Featured in Eden Prairie News
By Patty Dexter
Laura Weum first learned of the Music & Memory program after seeing the documentary “Alive Inside.”
The documentary explores the benefits of music to combat memory loss, and touches on Music & Memory, a nonprofit formed by Dan Cohen. After seeing the film with her daughter, Weum was inspired to incorporate music into her mother’s care.
Before her passing in June 2015, Dee Gergen lived at Summit Place Senior Campus in Eden Prairie. Gergen had Alzheimer’s disease for about 12 years and had been living in Summit Place’s memory care neighborhood for the last few years of her life.
Weum, a former Eden Prairie resident and now a memory care program coordinator at Summit Place, said Music & Memory was not offered at the time her mother lived there, but she personally began bringing an iPod and headphones for her mother to use during their visits.
Gergen enjoyed listening to Frank Sinatra, Sammy Davis Jr. and show tunes. Weum’s decision caught on and other families began to bring personalized music for their loved ones to listen to.
“She would smile. She would sing along, she would tap her feet. I would use it when she would be agitated or she was in the car,” Weum said.
Weum began working for Summit Place a little over a year ago and has been working to bring Music & Memory to the location as a formal program for its residents. Money provided through a memorial in her mom’s name helped make this a reality and the program was implemented in early October.
“We have 32 iPods and the staff have been trained to use these to help them when the residents are agitated, or experiencing ‘sundowning’ ... or using (them) on non-communicative residents who will start to sing every word to a song,” she explained.
Music & Memory is a nonprofit that trains elder care professionals on how to provide individualized music to clients or residents with Alzheimer’s and other forms of dementia, or who suffer from other mental, physical or social challenges. Cohen, the organization’s executive director, first conceived the idea in 2006 and thought about bringing new or gently used iPods to nursing homes and introducing personalized play lists. He piloted a program at a Long Island nursing home and the concept eventually grew into the nonprofit, according to the organization’s website.
The music program has been started in more than 60 elder care facilities in the United States and Canada. Castle Ridge Presbyterian Homes & Service, a senior living community in Eden Prairie and New Perspective Senior Living, a company based in Eden Prairie, are also certified in the program, according to Music & Memory’s website.
“Decades of neuroscience research about the brain-music connection have built a strong case for the ways that familiar music associated with significant personal memories can help dementia patients reconnect with the world, at least for a time,” the nonprofit’s website states. According to the nonprofit, a 2012 survey indicated that “professional staff felt personalized music had significantly benefited their residents.”
According to Weum, some staff were nervous about using the iPod shuffles at first because they were afraid of the iPods being lost or broken, but so far she’s gotten positive feedback about the program.
The frequency that Summit Place residents listen to the music ranges from several times a day to a few times week. The response to the music varies by individual and can change hourly or daily. Each resident has a personalized play list and many of them enjoy listening to patriotic music, Frank Sinatra or other 1940s era music, Weum said.
Teresa Becker, an aide with Lifesprk, (company providing health services at Summit Place), said the program has made her job easier because it makes her residents happier.
“I was kind of surprised by which residents really responded to it,” she said. “Some of the residents, it’s super hard to please them on anything and they love their music.”
Becker said the music has helped residents who are usually anxious to be more calm while others have eaten better or been more willing to do certain activities after listening to it. The music is used to not only help residents with behavioral issues, it also helps them have more enjoyment in their day.
“Some of them love the music and so it just makes them happy to have music playing,” she said.
Weum said the music brings dignity back to the residents and also gives family members a way to connect with their loved ones. Head phone splitters were also acquired so visitors can listen to music with their loved ones simultaneously.
“You see joy where there wasn’t joy and it’s been rewarding for everybody to see,” she said.
Weum said the next goal for the program is to get it incorporated as a regular part of residents’ care plans and daily schedules, and to expand it to other SilverCrest Properties communities.

- Data segment:
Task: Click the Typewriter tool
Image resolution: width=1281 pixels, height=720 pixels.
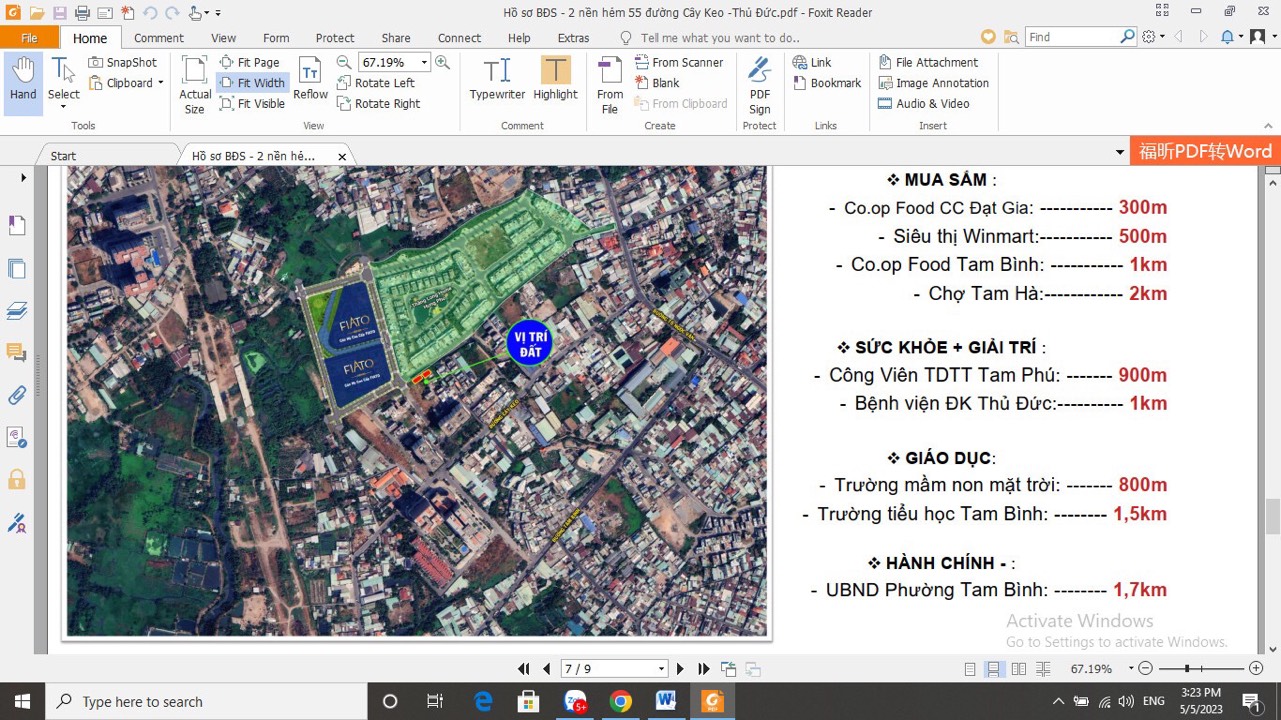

- Exercise goal: Reproduce the passage of the Music & Memory article that starts at the words "Weum said the next" and ends after "SilverCrest Properties communities.", swapping "daily schedules" for "weekly routines".

- Exercise answer:
Weum said the next goal for the program is to get it incorporated as a regular part of residents’ care plans and weekly routines, and to expand it to other SilverCrest Properties communities.